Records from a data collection
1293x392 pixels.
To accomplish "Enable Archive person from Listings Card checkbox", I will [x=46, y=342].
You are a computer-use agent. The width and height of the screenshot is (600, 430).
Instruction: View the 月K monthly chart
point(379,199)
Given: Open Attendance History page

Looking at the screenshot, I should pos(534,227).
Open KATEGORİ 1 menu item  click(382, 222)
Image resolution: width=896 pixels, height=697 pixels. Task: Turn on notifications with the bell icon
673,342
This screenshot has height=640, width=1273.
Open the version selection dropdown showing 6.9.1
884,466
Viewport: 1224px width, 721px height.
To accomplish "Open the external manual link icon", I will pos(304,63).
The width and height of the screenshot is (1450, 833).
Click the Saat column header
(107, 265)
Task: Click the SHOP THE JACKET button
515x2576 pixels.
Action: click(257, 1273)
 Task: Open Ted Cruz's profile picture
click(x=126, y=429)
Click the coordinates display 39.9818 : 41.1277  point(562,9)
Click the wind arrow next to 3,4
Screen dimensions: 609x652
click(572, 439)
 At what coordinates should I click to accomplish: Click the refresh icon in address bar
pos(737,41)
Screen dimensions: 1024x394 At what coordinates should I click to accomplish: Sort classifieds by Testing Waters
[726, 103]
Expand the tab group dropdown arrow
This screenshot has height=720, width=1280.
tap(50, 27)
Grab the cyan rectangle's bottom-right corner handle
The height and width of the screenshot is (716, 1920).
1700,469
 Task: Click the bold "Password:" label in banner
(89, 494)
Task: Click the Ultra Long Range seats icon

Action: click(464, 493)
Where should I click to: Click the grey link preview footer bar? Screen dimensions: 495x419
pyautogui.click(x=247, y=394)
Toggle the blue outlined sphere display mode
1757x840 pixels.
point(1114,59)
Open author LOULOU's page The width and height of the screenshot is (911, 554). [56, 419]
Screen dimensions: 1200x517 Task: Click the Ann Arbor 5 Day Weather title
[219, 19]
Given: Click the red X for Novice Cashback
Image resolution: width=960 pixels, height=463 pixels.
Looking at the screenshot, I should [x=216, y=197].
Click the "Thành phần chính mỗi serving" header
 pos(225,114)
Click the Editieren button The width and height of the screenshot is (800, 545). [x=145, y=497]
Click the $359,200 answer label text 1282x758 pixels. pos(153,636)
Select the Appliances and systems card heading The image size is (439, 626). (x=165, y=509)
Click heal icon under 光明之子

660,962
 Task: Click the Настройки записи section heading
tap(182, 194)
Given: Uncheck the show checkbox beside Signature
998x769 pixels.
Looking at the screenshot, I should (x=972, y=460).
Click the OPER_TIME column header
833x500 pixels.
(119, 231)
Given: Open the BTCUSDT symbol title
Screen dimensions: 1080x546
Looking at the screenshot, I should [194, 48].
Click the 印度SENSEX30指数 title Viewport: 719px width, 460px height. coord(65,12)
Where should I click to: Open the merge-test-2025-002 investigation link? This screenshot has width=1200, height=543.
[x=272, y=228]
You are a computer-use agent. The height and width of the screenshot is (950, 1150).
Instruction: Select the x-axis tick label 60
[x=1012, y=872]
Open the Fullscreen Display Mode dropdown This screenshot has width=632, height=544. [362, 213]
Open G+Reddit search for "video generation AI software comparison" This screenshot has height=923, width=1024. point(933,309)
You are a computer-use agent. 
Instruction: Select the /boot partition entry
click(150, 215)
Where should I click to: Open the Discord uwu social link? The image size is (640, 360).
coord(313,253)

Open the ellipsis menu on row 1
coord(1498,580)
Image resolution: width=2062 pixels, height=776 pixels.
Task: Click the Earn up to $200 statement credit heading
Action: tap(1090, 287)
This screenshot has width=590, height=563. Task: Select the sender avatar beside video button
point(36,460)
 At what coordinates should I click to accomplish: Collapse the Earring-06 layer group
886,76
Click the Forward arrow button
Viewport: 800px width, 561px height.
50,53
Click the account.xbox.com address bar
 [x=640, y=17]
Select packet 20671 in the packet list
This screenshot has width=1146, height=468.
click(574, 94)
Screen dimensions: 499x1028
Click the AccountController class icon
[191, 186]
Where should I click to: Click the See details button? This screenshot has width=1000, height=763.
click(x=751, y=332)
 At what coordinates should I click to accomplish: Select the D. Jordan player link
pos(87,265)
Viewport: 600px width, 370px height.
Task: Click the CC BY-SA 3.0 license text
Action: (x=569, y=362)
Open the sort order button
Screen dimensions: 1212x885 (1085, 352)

### AIM OF THE TASK
Give the number of lines in the data above that include the word "checkbox", with no other words.

### SOLVED EXERCISE
2